▸ **INSTRUCTIONS TO FOLLOW**
Word for word, return every record that follows.

▸ **ENTRIES PROVIDED**
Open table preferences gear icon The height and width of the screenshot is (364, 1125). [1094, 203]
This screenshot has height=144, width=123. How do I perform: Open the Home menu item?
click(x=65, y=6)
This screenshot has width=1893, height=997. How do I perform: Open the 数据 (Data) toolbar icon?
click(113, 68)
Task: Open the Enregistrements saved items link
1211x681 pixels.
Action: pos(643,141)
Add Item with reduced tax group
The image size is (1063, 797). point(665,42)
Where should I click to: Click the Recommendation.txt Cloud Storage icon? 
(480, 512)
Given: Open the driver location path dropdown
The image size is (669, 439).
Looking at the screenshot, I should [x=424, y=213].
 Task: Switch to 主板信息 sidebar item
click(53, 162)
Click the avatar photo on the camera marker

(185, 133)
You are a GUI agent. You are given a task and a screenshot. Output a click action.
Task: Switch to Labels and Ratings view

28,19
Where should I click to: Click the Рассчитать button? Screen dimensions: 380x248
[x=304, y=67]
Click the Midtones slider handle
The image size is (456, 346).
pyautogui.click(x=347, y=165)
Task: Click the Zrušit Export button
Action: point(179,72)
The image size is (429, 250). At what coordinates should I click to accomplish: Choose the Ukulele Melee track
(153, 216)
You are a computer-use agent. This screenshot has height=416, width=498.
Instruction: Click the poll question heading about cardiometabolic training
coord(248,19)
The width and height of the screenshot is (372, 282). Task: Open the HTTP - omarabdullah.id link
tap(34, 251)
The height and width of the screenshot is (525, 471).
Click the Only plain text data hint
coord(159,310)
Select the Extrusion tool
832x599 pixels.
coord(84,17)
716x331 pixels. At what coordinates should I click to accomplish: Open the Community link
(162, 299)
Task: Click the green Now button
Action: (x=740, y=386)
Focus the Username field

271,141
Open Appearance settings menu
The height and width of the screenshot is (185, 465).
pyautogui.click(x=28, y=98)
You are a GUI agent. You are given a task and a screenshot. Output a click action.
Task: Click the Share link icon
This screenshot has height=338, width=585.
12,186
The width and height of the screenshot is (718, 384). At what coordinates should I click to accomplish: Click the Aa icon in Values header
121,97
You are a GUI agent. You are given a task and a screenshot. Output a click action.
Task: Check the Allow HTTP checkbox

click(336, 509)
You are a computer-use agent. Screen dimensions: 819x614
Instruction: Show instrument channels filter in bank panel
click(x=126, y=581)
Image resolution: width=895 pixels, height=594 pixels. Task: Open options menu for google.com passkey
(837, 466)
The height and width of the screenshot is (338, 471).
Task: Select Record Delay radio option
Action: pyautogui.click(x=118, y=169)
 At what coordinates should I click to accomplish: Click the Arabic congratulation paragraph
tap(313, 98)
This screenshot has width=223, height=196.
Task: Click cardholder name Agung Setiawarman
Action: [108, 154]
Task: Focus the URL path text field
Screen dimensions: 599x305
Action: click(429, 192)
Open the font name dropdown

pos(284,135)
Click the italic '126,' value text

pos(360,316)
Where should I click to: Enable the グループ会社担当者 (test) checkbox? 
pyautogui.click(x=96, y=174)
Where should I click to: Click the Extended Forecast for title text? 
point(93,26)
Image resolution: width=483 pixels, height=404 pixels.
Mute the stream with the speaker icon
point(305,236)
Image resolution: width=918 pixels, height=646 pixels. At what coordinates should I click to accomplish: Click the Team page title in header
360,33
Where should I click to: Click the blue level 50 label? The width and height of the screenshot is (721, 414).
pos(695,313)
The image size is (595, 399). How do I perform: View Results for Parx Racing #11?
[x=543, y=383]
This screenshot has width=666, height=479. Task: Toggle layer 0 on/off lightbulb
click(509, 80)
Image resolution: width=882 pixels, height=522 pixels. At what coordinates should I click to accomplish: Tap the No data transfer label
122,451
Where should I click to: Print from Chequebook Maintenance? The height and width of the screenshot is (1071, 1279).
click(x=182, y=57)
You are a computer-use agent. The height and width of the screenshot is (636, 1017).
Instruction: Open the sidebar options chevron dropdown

▸ **SOLUTION TO THIS PROBLEM**
Open table preferences gear icon The height and width of the screenshot is (364, 1125). [1094, 203]
This screenshot has height=144, width=123. How do I perform: Open the Home menu item?
click(x=65, y=6)
This screenshot has width=1893, height=997. How do I perform: Open the 数据 (Data) toolbar icon?
click(113, 68)
Task: Open the Enregistrements saved items link
1211x681 pixels.
Action: pos(643,141)
Add Item with reduced tax group
The image size is (1063, 797). point(665,42)
Where should I click to: Click the Recommendation.txt Cloud Storage icon? 
(480, 512)
Given: Open the driver location path dropdown
The image size is (669, 439).
Looking at the screenshot, I should [x=424, y=213].
 Task: Switch to 主板信息 sidebar item
click(53, 162)
Click the avatar photo on the camera marker

(185, 133)
You are a GUI agent. You are given a task and a screenshot. Output a click action.
Task: Switch to Labels and Ratings view

28,19
Where should I click to: Click the Рассчитать button? Screen dimensions: 380x248
[x=304, y=67]
Click the Midtones slider handle
The image size is (456, 346).
pyautogui.click(x=347, y=165)
Task: Click the Zrušit Export button
Action: point(179,72)
The image size is (429, 250). At what coordinates should I click to accomplish: Choose the Ukulele Melee track
(153, 216)
You are a computer-use agent. This screenshot has height=416, width=498.
Instruction: Click the poll question heading about cardiometabolic training
coord(248,19)
The width and height of the screenshot is (372, 282). Task: Open the HTTP - omarabdullah.id link
tap(34, 251)
The height and width of the screenshot is (525, 471).
Click the Only plain text data hint
coord(159,310)
Select the Extrusion tool
832x599 pixels.
coord(84,17)
716x331 pixels. At what coordinates should I click to accomplish: Open the Community link
(162, 299)
Task: Click the green Now button
Action: (x=740, y=386)
Focus the Username field

271,141
Open Appearance settings menu
The height and width of the screenshot is (185, 465).
pyautogui.click(x=28, y=98)
You are a GUI agent. You are given a task and a screenshot. Output a click action.
Task: Click the Share link icon
This screenshot has height=338, width=585.
12,186
The width and height of the screenshot is (718, 384). At what coordinates should I click to accomplish: Click the Aa icon in Values header
121,97
You are a GUI agent. You are given a task and a screenshot. Output a click action.
Task: Check the Allow HTTP checkbox

click(336, 509)
You are a computer-use agent. Screen dimensions: 819x614
Instruction: Show instrument channels filter in bank panel
click(x=126, y=581)
Image resolution: width=895 pixels, height=594 pixels. Task: Open options menu for google.com passkey
(837, 466)
The height and width of the screenshot is (338, 471).
Task: Select Record Delay radio option
Action: pyautogui.click(x=118, y=169)
 At what coordinates should I click to accomplish: Click the Arabic congratulation paragraph
tap(313, 98)
This screenshot has width=223, height=196.
Task: Click cardholder name Agung Setiawarman
Action: [108, 154]
Task: Focus the URL path text field
Screen dimensions: 599x305
Action: click(429, 192)
Open the font name dropdown

pos(284,135)
Click the italic '126,' value text

pos(360,316)
Where should I click to: Enable the グループ会社担当者 (test) checkbox? 
pyautogui.click(x=96, y=174)
Where should I click to: Click the Extended Forecast for title text? 
point(93,26)
Image resolution: width=483 pixels, height=404 pixels.
Mute the stream with the speaker icon
point(305,236)
Image resolution: width=918 pixels, height=646 pixels. At what coordinates should I click to accomplish: Click the Team page title in header
360,33
Where should I click to: Click the blue level 50 label? The width and height of the screenshot is (721, 414).
pos(695,313)
The image size is (595, 399). How do I perform: View Results for Parx Racing #11?
[x=543, y=383]
This screenshot has width=666, height=479. Task: Toggle layer 0 on/off lightbulb
click(509, 80)
Image resolution: width=882 pixels, height=522 pixels. At what coordinates should I click to accomplish: Tap the No data transfer label
122,451
Where should I click to: Print from Chequebook Maintenance? The height and width of the screenshot is (1071, 1279).
click(x=182, y=57)
You are a computer-use agent. The height and width of the screenshot is (636, 1017).
Instruction: Open the sidebar options chevron dropdown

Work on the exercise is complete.